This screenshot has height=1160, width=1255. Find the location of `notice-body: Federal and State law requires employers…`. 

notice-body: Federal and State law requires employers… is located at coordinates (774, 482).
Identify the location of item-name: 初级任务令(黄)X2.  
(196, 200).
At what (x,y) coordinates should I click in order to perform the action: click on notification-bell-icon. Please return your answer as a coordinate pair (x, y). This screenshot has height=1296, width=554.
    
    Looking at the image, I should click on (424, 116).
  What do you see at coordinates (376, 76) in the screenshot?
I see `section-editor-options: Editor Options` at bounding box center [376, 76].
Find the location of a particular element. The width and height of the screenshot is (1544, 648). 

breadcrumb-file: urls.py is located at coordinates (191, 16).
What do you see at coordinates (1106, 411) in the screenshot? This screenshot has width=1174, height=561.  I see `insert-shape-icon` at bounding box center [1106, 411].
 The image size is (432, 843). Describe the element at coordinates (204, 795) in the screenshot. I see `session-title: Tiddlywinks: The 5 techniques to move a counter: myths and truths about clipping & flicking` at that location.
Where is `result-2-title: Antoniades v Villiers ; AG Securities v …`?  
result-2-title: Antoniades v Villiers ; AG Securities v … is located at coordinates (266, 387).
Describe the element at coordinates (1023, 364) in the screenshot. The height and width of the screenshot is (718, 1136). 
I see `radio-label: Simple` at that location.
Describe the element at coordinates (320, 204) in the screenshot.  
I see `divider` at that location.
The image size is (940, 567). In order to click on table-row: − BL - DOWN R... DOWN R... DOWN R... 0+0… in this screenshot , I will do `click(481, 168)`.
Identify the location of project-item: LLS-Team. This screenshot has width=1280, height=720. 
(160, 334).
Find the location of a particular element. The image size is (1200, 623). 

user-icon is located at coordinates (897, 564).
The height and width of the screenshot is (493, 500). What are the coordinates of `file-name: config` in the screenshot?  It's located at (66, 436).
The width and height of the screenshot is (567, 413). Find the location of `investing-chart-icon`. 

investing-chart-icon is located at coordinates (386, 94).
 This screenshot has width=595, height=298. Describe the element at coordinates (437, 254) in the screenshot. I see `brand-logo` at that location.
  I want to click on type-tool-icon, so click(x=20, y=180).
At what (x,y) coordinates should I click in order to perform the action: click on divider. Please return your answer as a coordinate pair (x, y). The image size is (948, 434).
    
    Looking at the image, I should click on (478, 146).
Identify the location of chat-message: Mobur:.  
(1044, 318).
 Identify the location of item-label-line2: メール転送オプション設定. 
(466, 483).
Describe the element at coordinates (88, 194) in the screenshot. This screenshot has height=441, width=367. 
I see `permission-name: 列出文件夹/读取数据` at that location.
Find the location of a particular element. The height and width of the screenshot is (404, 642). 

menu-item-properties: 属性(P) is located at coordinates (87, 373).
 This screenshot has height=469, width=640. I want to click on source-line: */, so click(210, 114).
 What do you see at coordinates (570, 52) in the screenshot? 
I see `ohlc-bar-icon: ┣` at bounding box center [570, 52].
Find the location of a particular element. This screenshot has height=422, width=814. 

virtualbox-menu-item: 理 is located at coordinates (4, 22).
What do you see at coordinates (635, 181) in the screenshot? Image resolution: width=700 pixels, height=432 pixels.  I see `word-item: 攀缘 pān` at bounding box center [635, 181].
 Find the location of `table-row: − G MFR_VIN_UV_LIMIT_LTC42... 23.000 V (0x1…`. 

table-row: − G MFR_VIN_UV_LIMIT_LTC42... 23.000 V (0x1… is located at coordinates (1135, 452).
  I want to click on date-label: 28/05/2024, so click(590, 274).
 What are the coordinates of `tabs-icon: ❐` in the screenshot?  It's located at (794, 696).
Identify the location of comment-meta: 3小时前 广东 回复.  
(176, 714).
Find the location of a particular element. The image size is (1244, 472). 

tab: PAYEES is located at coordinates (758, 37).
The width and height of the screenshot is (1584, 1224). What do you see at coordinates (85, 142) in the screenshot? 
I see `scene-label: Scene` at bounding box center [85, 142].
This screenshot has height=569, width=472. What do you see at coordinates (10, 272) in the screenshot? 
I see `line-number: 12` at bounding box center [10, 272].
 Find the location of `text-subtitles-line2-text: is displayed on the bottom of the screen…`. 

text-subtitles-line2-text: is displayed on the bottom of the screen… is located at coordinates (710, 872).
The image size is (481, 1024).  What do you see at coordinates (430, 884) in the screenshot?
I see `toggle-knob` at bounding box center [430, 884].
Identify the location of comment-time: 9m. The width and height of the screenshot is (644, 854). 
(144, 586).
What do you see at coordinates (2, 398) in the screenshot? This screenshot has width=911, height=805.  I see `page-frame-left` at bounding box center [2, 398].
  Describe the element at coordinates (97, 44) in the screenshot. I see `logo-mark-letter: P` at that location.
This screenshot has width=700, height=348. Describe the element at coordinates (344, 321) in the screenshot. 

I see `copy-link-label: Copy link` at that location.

Prompt: Please arrange every line of the listing above as a Markdown table with the columns Row and Line, numbering each row and leaving out blank lines.

Exercise answer:
| Row | Line |
|---|---|
| 1 | This screenshot has height=1160, width=1255. Find the location of `notice-body: Federal and State law requires employers…`.  |
| 2 | notice-body: Federal and State law requires employers… is located at coordinates (774, 482). |
| 3 | Identify the location of item-name: 初级任务令(黄)X2.   |
| 4 | (196, 200). |
| 5 | At what (x,y) coordinates should I click in order to perform the action: click on notification-bell-icon. Please return your answer as a coordinate pair (x, y). This screenshot has height=1296, width=554. |
| 6 |     Looking at the image, I should click on (424, 116). |
| 7 |   What do you see at coordinates (376, 76) in the screenshot? |
| 8 | I see `section-editor-options: Editor Options` at bounding box center [376, 76]. |
| 9 | Find the location of a particular element. The width and height of the screenshot is (1544, 648).  |
| 10 | breadcrumb-file: urls.py is located at coordinates (191, 16). |
| 11 | What do you see at coordinates (1106, 411) in the screenshot? This screenshot has width=1174, height=561.  I see `insert-shape-icon` at bounding box center [1106, 411]. |
| 12 |  The image size is (432, 843). Describe the element at coordinates (204, 795) in the screenshot. I see `session-title: Tiddlywinks: The 5 techniques to move a counter: myths and truths about clipping & flicking` at that location. |
| 13 | Where is `result-2-title: Antoniades v Villiers ; AG Securities v …`?   |
| 14 | result-2-title: Antoniades v Villiers ; AG Securities v … is located at coordinates (266, 387). |
| 15 | Describe the element at coordinates (1023, 364) in the screenshot. The height and width of the screenshot is (718, 1136).  |
| 16 | I see `radio-label: Simple` at that location. |
| 17 | Describe the element at coordinates (320, 204) in the screenshot.   |
| 18 | I see `divider` at that location. |
| 19 | The image size is (940, 567). In order to click on table-row: − BL - DOWN R... DOWN R... DOWN R... 0+0… in this screenshot , I will do `click(481, 168)`. |
| 20 | Identify the location of project-item: LLS-Team. This screenshot has width=1280, height=720.  |
| 21 | (160, 334). |
| 22 | Find the location of a particular element. The image size is (1200, 623).  |
| 23 | user-icon is located at coordinates (897, 564). |
| 24 | The height and width of the screenshot is (493, 500). What are the coordinates of `file-name: config` in the screenshot?  It's located at (66, 436). |
| 25 | The width and height of the screenshot is (567, 413). Find the location of `investing-chart-icon`.  |
| 26 | investing-chart-icon is located at coordinates (386, 94). |
| 27 |  This screenshot has width=595, height=298. Describe the element at coordinates (437, 254) in the screenshot. I see `brand-logo` at that location. |
| 28 |   I want to click on type-tool-icon, so click(x=20, y=180). |
| 29 | At what (x,y) coordinates should I click in order to perform the action: click on divider. Please return your answer as a coordinate pair (x, y). The image size is (948, 434). |
| 30 |     Looking at the image, I should click on (478, 146). |
| 31 | Identify the location of chat-message: Mobur:.   |
| 32 | (1044, 318). |
| 33 |  Identify the location of item-label-line2: メール転送オプション設定.  |
| 34 | (466, 483). |
| 35 | Describe the element at coordinates (88, 194) in the screenshot. This screenshot has height=441, width=367.  |
| 36 | I see `permission-name: 列出文件夹/读取数据` at that location. |
| 37 | Find the location of a particular element. The height and width of the screenshot is (404, 642).  |
| 38 | menu-item-properties: 属性(P) is located at coordinates (87, 373). |
| 39 |  This screenshot has height=469, width=640. I want to click on source-line: */, so click(210, 114). |
| 40 |  What do you see at coordinates (570, 52) in the screenshot?  |
| 41 | I see `ohlc-bar-icon: ┣` at bounding box center [570, 52]. |
| 42 | Find the location of a particular element. This screenshot has height=422, width=814.  |
| 43 | virtualbox-menu-item: 理 is located at coordinates (4, 22). |
| 44 | What do you see at coordinates (635, 181) in the screenshot? Image resolution: width=700 pixels, height=432 pixels.  I see `word-item: 攀缘 pān` at bounding box center [635, 181]. |
| 45 |  Find the location of `table-row: − G MFR_VIN_UV_LIMIT_LTC42... 23.000 V (0x1…`.  |
| 46 | table-row: − G MFR_VIN_UV_LIMIT_LTC42... 23.000 V (0x1… is located at coordinates (1135, 452). |
| 47 |   I want to click on date-label: 28/05/2024, so click(590, 274). |
| 48 |  What are the coordinates of `tabs-icon: ❐` in the screenshot?  It's located at (794, 696). |
| 49 | Identify the location of comment-meta: 3小时前 广东 回复.   |
| 50 | (176, 714). |
| 51 | Find the location of a particular element. The image size is (1244, 472).  |
| 52 | tab: PAYEES is located at coordinates (758, 37). |
| 53 | The width and height of the screenshot is (1584, 1224). What do you see at coordinates (85, 142) in the screenshot?  |
| 54 | I see `scene-label: Scene` at bounding box center [85, 142]. |
| 55 | This screenshot has height=569, width=472. What do you see at coordinates (10, 272) in the screenshot?  |
| 56 | I see `line-number: 12` at bounding box center [10, 272]. |
| 57 |  Find the location of `text-subtitles-line2-text: is displayed on the bottom of the screen…`.  |
| 58 | text-subtitles-line2-text: is displayed on the bottom of the screen… is located at coordinates (710, 872). |
| 59 | The image size is (481, 1024).  What do you see at coordinates (430, 884) in the screenshot? |
| 60 | I see `toggle-knob` at bounding box center [430, 884]. |
| 61 | Identify the location of comment-time: 9m. The width and height of the screenshot is (644, 854).  |
| 62 | (144, 586). |
| 63 | What do you see at coordinates (2, 398) in the screenshot? This screenshot has width=911, height=805.  I see `page-frame-left` at bounding box center [2, 398]. |
| 64 |   Describe the element at coordinates (97, 44) in the screenshot. I see `logo-mark-letter: P` at that location. |
| 65 | This screenshot has width=700, height=348. Describe the element at coordinates (344, 321) in the screenshot.  |
| 66 | I see `copy-link-label: Copy link` at that location. |